Corrigan plays Danny, and Pearce is Trevor in Results. |
“I like to really understand, I suppose, to quite a large
degree who it is that I’m going to play. I certainly can’t turn up and expect
there to be sort of major left turns. … I’ve spent a bit of time in my life in
gyms, in and out of gyms, being either obsessively fit or mildly fit or ‘ugh,’
kind of completely over it. But, for 30 years, I’ve been in and out of gyms, so
it was a world that I felt that I knew to a degree, and it was very easy for me
to imagine this character anyway and particularly in the way that I think
Andrew had expressed him on the page with all the complexities of what Trevor
was hiding, even if he didn’t realize he was hiding it. So, I felt like most of
it was there and ready to go.”
In addition to working with bigger-name actors and operating
within a better defined genre, Bujalski’s latest is also getting one of the
biggest releases for any of his films, though that is probably due in part to
those previous two factors. The film is in New York and Los Angeles right now
and will open in other big cities over the next few weeks. The movie is also
available to watch at home on demand, a distribution strategy that likely means
more people will see Results than
otherwise might have but about which Bujalski expressed less enthusiasm than
resignation.
“Cherish it while you got it,” said Bujalski about seeing
new films in cinemas. “I’m a 20th century kind of guy. The movie is on demand
today … All your friends who live in Marfa, Texas, seven hours’ drive from
Austin [where Results is set], they
can get it on demand right now. They’ve probably already seen it, and it’s
great. I’m all for that. I am from the 20th century, and I like to do this. I
like to sit in a dark room and have communion with strangers. I think that’s
the way to watch a movie, but I don’t begrudge the future. They can have it,
their futuristic way. That’s fine. Everybody can have what they want.”

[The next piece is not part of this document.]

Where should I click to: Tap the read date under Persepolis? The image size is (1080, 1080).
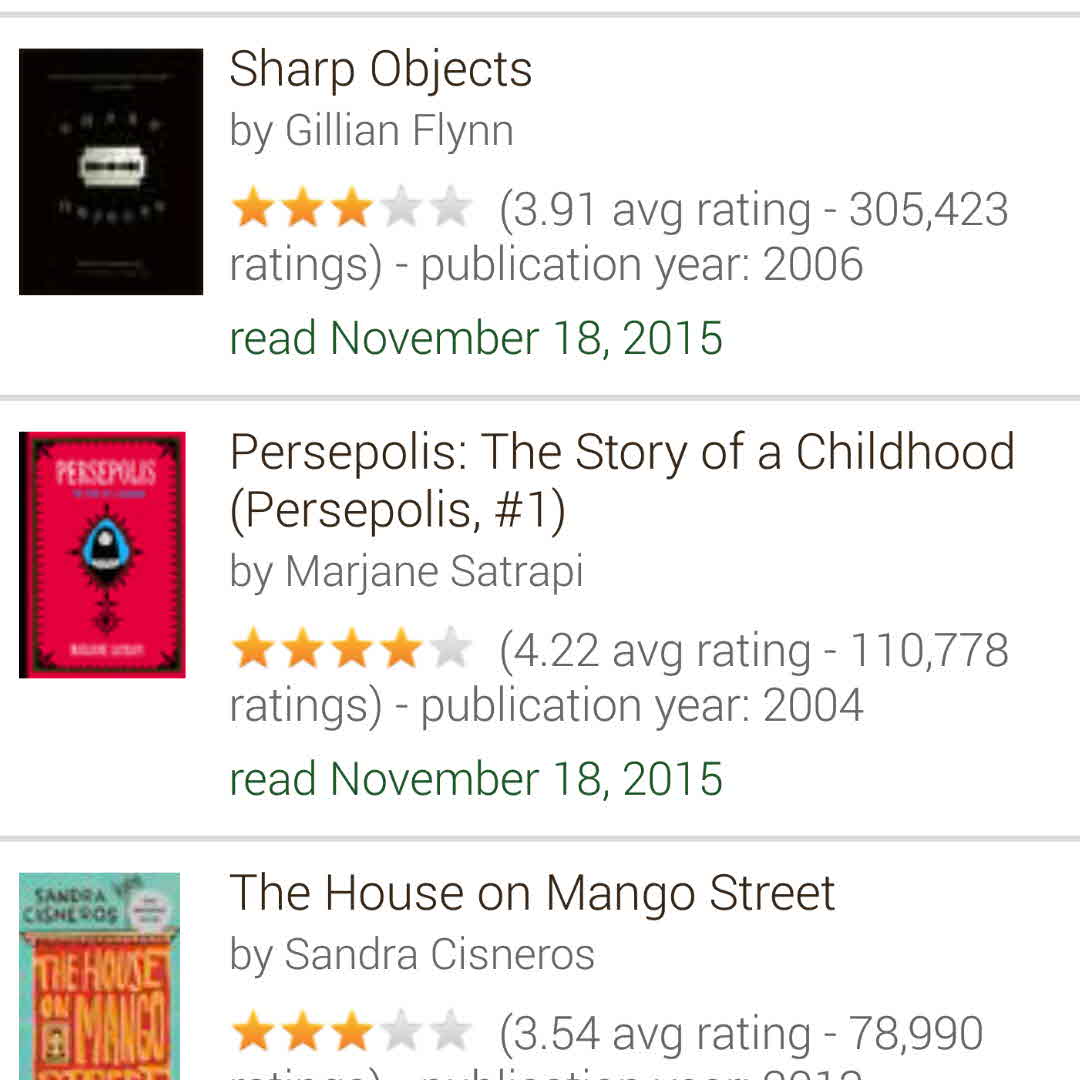point(476,779)
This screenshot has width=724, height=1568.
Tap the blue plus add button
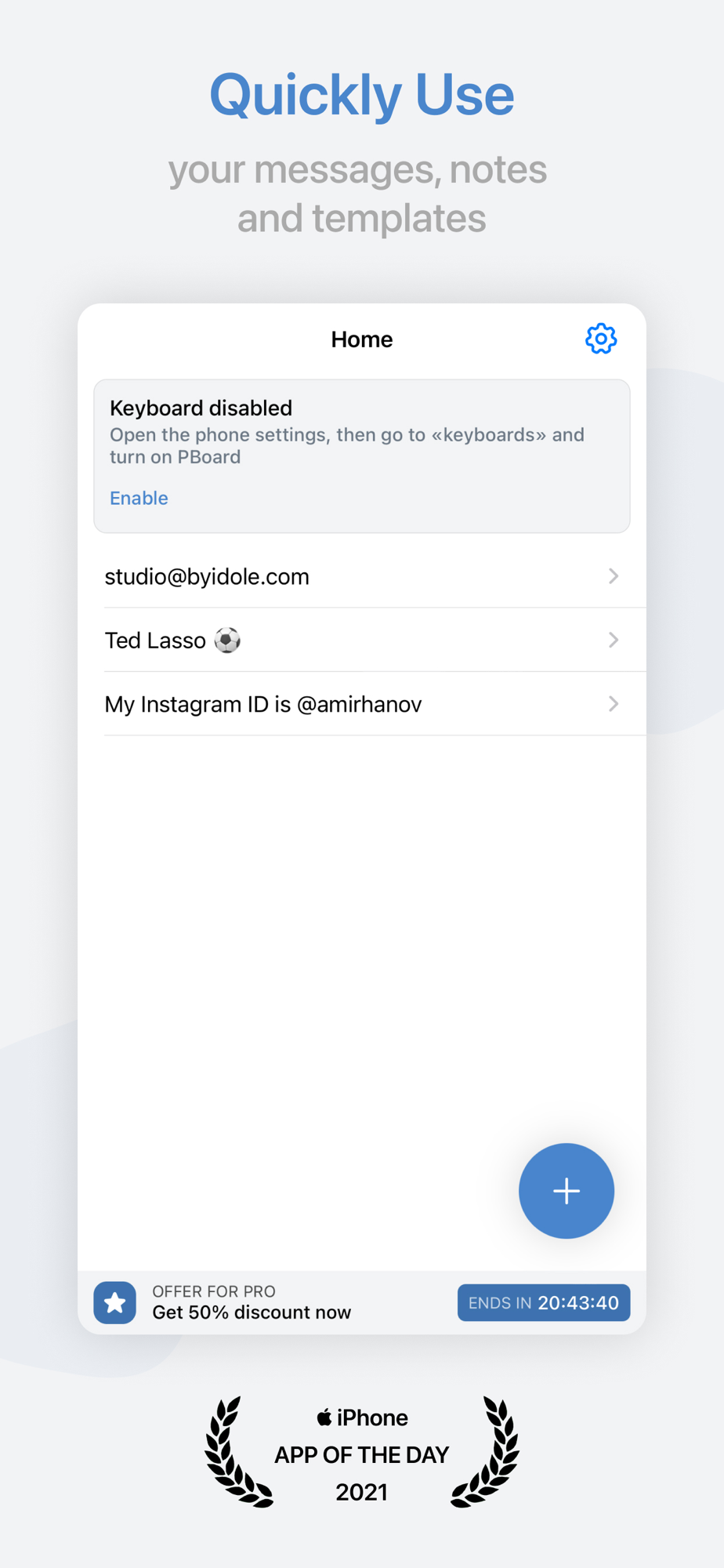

It is an aptly on-point message from the writer-director of Results – that everybody can have what
they want. Much like Danny, Trevor, and Kat, the movie’s audience will have
access to what it wants – in this case, Results
– but is watching a movie at home, no matter how big your screen, really the
outcome any of us might desire? Sure, audiences get a new movie from a talented
young filmmaker, and the movie gets a wider audience. Everybody wins, to a
degree, but that might not be what is best for any of us.